Transcribe the full listing exactly.

Task inputs below:

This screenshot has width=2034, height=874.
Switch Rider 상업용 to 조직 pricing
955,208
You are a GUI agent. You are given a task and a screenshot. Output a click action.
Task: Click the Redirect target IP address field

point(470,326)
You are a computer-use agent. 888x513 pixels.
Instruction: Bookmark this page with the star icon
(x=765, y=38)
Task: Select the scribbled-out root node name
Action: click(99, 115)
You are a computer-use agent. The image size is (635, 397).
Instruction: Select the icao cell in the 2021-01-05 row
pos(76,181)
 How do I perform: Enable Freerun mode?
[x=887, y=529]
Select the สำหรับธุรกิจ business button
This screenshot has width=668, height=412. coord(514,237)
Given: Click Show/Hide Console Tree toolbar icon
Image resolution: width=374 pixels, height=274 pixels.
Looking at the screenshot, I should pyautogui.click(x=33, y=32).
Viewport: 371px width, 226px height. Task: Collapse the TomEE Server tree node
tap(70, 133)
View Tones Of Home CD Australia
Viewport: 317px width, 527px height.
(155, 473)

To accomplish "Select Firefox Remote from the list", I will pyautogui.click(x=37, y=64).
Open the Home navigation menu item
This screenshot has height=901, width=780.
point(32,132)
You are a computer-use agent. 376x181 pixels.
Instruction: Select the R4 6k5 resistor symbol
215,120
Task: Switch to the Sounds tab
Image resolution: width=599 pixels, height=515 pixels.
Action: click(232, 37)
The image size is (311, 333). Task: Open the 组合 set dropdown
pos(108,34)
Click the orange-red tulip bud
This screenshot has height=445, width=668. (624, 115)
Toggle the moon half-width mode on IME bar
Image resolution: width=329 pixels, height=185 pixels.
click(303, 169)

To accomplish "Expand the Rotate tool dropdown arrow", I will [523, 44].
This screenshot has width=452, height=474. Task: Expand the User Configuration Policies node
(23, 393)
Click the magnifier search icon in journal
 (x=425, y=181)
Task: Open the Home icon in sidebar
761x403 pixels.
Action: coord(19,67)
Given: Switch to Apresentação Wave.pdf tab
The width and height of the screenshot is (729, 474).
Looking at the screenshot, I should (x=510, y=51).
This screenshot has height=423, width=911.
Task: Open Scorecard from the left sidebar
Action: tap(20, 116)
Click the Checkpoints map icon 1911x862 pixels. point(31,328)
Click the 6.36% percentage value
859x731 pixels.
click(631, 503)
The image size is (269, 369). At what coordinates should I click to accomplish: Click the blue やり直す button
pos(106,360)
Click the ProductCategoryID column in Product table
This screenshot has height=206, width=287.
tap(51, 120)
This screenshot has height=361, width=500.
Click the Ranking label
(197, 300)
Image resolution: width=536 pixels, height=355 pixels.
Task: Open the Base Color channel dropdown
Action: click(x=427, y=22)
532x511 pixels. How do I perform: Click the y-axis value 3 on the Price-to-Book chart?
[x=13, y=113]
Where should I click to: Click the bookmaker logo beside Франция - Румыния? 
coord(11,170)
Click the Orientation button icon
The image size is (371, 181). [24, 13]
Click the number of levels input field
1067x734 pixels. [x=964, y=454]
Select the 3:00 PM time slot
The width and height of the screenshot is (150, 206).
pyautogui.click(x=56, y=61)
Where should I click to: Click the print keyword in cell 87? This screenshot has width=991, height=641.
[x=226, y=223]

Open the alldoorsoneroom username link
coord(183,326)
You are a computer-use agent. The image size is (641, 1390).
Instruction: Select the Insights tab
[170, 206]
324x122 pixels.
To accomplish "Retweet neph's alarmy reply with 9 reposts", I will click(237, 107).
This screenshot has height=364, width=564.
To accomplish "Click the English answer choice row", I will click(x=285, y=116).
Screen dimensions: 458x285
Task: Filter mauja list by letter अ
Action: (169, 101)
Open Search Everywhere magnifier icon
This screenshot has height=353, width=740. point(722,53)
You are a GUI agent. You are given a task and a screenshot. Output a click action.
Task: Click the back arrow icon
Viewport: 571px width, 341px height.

End of Task inputs.

== Output for this exercise ==
This screenshot has width=2034, height=874.
Switch Rider 상업용 to 조직 pricing
955,208
You are a GUI agent. You are given a task and a screenshot. Output a click action.
Task: Click the Redirect target IP address field

point(470,326)
You are a computer-use agent. 888x513 pixels.
Instruction: Bookmark this page with the star icon
(x=765, y=38)
Task: Select the scribbled-out root node name
Action: click(99, 115)
You are a computer-use agent. The image size is (635, 397).
Instruction: Select the icao cell in the 2021-01-05 row
pos(76,181)
 How do I perform: Enable Freerun mode?
[x=887, y=529]
Select the สำหรับธุรกิจ business button
This screenshot has width=668, height=412. coord(514,237)
Given: Click Show/Hide Console Tree toolbar icon
Image resolution: width=374 pixels, height=274 pixels.
Looking at the screenshot, I should pyautogui.click(x=33, y=32).
Viewport: 371px width, 226px height. Task: Collapse the TomEE Server tree node
tap(70, 133)
View Tones Of Home CD Australia
Viewport: 317px width, 527px height.
(155, 473)

To accomplish "Select Firefox Remote from the list", I will pyautogui.click(x=37, y=64).
Open the Home navigation menu item
This screenshot has height=901, width=780.
point(32,132)
You are a computer-use agent. 376x181 pixels.
Instruction: Select the R4 6k5 resistor symbol
215,120
Task: Switch to the Sounds tab
Image resolution: width=599 pixels, height=515 pixels.
Action: click(232, 37)
The image size is (311, 333). Task: Open the 组合 set dropdown
pos(108,34)
Click the orange-red tulip bud
This screenshot has height=445, width=668. (624, 115)
Toggle the moon half-width mode on IME bar
Image resolution: width=329 pixels, height=185 pixels.
click(303, 169)

To accomplish "Expand the Rotate tool dropdown arrow", I will [523, 44].
This screenshot has width=452, height=474. Task: Expand the User Configuration Policies node
(23, 393)
Click the magnifier search icon in journal
 (x=425, y=181)
Task: Open the Home icon in sidebar
761x403 pixels.
Action: coord(19,67)
Given: Switch to Apresentação Wave.pdf tab
The width and height of the screenshot is (729, 474).
Looking at the screenshot, I should (x=510, y=51).
This screenshot has height=423, width=911.
Task: Open Scorecard from the left sidebar
Action: tap(20, 116)
Click the Checkpoints map icon 1911x862 pixels. point(31,328)
Click the 6.36% percentage value
859x731 pixels.
click(631, 503)
The image size is (269, 369). At what coordinates should I click to accomplish: Click the blue やり直す button
pos(106,360)
Click the ProductCategoryID column in Product table
This screenshot has height=206, width=287.
tap(51, 120)
This screenshot has height=361, width=500.
Click the Ranking label
(197, 300)
Image resolution: width=536 pixels, height=355 pixels.
Task: Open the Base Color channel dropdown
Action: click(x=427, y=22)
532x511 pixels. How do I perform: Click the y-axis value 3 on the Price-to-Book chart?
[x=13, y=113]
Where should I click to: Click the bookmaker logo beside Франция - Румыния? 
coord(11,170)
Click the Orientation button icon
The image size is (371, 181). [24, 13]
Click the number of levels input field
1067x734 pixels. [x=964, y=454]
Select the 3:00 PM time slot
The width and height of the screenshot is (150, 206).
pyautogui.click(x=56, y=61)
Where should I click to: Click the print keyword in cell 87? This screenshot has width=991, height=641.
[x=226, y=223]

Open the alldoorsoneroom username link
coord(183,326)
You are a computer-use agent. The image size is (641, 1390).
Instruction: Select the Insights tab
[170, 206]
324x122 pixels.
To accomplish "Retweet neph's alarmy reply with 9 reposts", I will click(237, 107).
This screenshot has height=364, width=564.
To accomplish "Click the English answer choice row", I will click(x=285, y=116).
Screen dimensions: 458x285
Task: Filter mauja list by letter अ
Action: (169, 101)
Open Search Everywhere magnifier icon
This screenshot has height=353, width=740. point(722,53)
You are a GUI agent. You are given a task and a screenshot. Output a click action.
Task: Click the back arrow icon
Viewport: 571px width, 341px height.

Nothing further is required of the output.